# [Problem statement]
Where does the word "computer" appear in the data? Copy every line that holds it.

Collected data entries
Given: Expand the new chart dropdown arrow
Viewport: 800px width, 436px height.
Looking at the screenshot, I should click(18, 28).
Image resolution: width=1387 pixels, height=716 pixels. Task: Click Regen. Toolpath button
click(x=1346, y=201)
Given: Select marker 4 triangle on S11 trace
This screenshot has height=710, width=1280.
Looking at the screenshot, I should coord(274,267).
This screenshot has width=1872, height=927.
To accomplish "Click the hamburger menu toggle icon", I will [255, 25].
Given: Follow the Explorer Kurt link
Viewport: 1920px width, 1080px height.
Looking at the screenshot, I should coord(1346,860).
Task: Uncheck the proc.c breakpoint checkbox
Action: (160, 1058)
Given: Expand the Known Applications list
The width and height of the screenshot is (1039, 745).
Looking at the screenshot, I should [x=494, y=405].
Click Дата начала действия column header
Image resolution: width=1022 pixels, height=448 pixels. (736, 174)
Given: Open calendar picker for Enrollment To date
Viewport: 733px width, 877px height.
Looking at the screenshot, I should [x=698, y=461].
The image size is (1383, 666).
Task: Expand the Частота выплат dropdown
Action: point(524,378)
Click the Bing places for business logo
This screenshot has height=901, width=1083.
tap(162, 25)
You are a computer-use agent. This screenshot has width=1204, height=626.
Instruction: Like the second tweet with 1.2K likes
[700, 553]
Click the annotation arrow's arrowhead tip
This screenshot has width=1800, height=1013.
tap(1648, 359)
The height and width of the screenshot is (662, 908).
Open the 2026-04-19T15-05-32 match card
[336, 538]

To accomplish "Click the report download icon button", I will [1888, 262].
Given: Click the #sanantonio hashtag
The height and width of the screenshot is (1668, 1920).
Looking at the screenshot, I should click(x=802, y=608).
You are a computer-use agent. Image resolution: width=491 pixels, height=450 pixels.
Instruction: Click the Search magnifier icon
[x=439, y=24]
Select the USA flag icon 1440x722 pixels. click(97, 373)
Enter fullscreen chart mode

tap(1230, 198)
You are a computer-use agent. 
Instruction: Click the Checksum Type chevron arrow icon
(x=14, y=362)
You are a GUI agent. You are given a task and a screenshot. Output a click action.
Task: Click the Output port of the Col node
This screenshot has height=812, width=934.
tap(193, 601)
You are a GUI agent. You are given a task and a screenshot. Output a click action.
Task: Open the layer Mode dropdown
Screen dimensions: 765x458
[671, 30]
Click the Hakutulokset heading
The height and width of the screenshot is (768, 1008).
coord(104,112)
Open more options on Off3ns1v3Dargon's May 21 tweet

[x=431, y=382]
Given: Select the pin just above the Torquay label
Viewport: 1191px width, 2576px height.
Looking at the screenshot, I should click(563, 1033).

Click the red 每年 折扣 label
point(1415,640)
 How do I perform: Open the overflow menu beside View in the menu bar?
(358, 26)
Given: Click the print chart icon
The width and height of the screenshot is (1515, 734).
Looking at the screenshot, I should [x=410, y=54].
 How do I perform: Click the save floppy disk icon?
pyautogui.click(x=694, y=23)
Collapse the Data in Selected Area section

# [Exercise response]
You are a computer-use agent. This screenshot has width=1204, height=626.
You are a computer-use agent. Image resolution: width=491 pixels, height=450 pixels.
You are a computer-use agent. 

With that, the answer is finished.